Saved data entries
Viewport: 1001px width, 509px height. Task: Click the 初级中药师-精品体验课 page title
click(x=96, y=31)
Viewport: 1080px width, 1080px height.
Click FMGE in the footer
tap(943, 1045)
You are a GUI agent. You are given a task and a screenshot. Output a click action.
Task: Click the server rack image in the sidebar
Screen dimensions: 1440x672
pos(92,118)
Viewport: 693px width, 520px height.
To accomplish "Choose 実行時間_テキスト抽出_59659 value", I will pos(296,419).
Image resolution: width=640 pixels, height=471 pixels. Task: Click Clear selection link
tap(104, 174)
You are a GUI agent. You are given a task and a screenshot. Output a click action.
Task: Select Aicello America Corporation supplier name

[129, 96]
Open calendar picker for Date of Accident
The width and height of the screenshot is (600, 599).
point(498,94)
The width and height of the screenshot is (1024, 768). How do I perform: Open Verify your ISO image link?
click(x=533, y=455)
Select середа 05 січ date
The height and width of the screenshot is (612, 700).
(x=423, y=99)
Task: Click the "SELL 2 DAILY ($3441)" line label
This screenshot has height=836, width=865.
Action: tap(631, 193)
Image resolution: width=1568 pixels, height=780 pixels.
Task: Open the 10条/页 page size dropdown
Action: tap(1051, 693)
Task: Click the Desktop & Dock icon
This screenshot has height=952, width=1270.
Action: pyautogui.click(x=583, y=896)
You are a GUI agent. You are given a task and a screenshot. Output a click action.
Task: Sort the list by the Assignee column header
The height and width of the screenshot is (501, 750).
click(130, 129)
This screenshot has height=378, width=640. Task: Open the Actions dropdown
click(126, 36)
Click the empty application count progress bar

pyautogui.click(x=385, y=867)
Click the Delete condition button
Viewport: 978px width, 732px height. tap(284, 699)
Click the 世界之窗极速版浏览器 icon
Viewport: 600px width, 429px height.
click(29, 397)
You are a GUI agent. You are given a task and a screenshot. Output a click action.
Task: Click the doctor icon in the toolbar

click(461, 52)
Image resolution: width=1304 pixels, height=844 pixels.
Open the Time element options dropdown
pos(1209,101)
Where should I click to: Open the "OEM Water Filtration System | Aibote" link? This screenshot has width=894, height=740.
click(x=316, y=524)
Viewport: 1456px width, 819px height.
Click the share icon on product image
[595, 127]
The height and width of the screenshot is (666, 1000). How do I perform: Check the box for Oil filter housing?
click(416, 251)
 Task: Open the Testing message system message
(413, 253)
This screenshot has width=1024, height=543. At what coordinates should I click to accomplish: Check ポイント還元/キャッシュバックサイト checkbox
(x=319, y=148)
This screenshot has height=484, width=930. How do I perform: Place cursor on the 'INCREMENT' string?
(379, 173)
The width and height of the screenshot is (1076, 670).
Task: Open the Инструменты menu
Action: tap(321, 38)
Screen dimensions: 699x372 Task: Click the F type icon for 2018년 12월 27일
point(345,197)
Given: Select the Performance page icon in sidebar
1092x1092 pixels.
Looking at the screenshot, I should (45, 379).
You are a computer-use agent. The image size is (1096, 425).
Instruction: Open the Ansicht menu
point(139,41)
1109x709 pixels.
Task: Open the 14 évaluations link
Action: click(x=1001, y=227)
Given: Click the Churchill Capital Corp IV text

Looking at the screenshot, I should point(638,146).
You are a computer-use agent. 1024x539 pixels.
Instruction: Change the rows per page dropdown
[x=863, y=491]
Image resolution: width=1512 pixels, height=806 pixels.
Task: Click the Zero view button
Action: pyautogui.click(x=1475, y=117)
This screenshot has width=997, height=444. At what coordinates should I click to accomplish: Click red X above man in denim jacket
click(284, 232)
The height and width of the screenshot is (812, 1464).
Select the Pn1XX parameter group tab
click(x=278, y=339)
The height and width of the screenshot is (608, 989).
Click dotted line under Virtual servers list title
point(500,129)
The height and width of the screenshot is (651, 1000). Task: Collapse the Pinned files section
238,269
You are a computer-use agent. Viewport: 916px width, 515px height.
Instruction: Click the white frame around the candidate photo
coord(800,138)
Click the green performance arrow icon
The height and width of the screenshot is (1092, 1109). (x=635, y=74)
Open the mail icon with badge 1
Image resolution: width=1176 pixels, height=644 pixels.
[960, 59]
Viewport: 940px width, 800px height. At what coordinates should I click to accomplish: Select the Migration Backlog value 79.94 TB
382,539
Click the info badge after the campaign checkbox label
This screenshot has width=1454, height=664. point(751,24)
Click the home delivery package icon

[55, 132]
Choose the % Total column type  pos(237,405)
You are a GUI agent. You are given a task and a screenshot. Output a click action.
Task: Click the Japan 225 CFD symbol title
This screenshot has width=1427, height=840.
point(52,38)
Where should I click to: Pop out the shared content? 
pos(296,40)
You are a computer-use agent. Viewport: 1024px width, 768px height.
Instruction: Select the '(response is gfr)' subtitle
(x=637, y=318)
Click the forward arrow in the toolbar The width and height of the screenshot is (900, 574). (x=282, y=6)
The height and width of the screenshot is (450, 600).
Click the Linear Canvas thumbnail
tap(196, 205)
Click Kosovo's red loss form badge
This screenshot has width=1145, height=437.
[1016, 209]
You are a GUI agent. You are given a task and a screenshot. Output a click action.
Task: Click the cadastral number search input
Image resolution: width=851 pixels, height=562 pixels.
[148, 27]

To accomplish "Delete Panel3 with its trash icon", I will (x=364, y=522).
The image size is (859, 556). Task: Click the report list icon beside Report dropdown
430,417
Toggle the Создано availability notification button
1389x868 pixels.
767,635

**TASK PROMPT:** Every line of the data that includes the word "Choose" should be copied.

**FINISHED EXERCISE:**
To accomplish "Choose 実行時間_テキスト抽出_59659 value", I will pos(296,419).
Choose the % Total column type  pos(237,405)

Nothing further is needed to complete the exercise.